"There are 11-other Woodstocks in the United States," says 95-year-old Joe Clower.
Clower loves to tell a good story.
"Washington suggested my home is in England, as you know and it's 25-miles from Woodstock, England. Woodstock would be a good name, what do you think? Ahhhhh, dat is good," explains Clower in his best German accent.
As unofficial historian of the town of Woodstock, Clower has plenty of tales to tell, and with 250-years, there are a lot of stories.
Formed in 1752, Woodstock is the fourth oldest incorporated town in the Commonwealth. And officials are making sure it doesn't go unmentioned.
"Anything you're really proud of you celebrate, you celebrate your birthday, so we want to celebrate Woodstock's birthday and we want to remember it as being a very, very wonderful occasion," says Alma Hottle of the celebration committee.

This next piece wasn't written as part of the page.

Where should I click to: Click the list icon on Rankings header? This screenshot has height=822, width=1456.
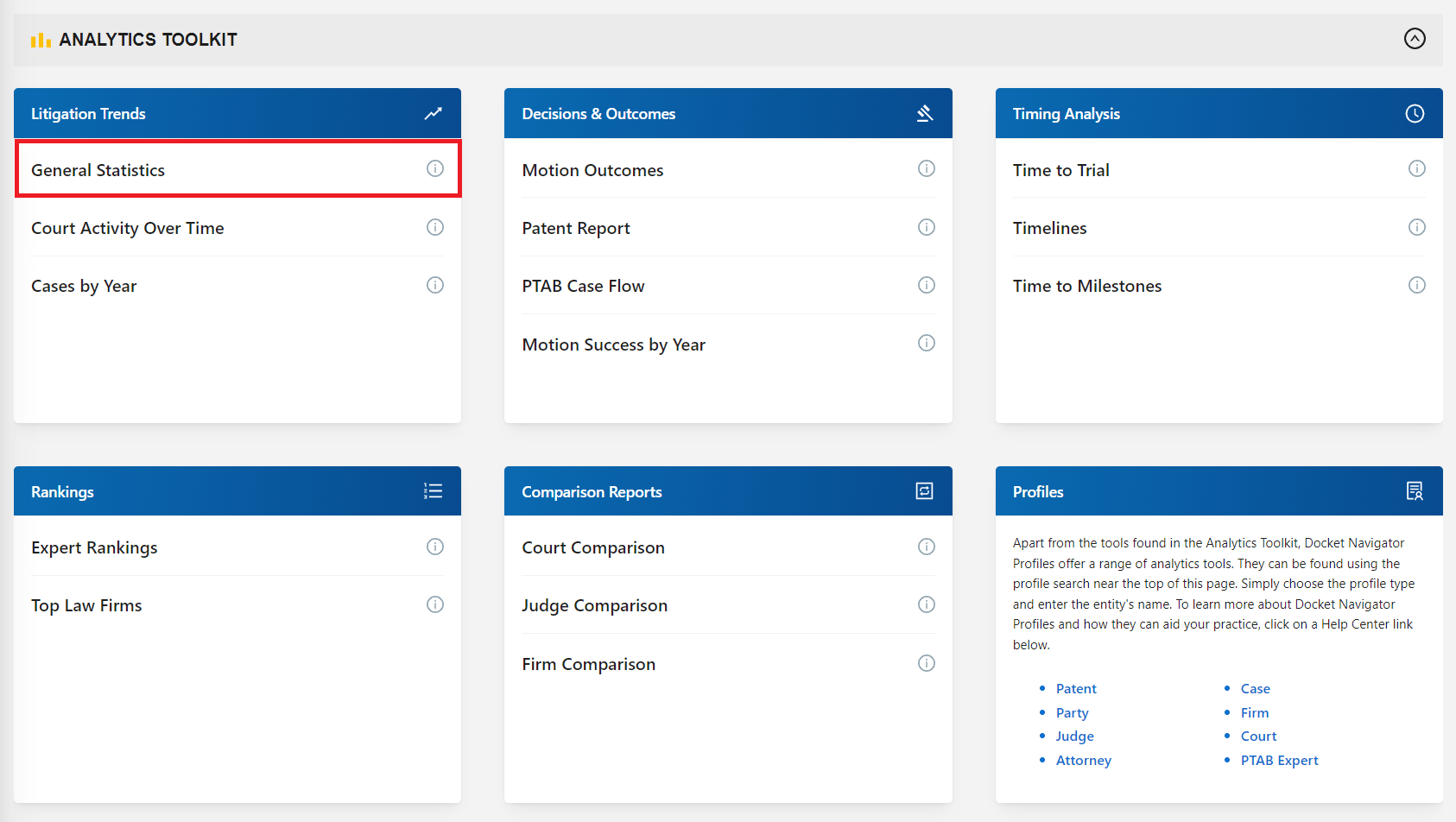pos(433,490)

Streets sport banners, while store fronts are decorated with pictures and memorabilia- things have changed over the last 200-years ago but, Woodstock's small town charm has remained intact.
Hottle says, "Some of the buildings are the same buildings, but businesses has change. I think it's because people realize it's a good place to do business. And we're the county seat and a lot of people come here, makes it good for business."
The Woodstock Celebration kicks off this Friday, Sept. 27 at 10 a.m. at the old courthouse.
Things will continue on Saturday with vendors, crafts and food on Main Street.
A parade through Woodstock featuring TV3's Bob Corso and George Hirschmann begins at 2:30 p.m.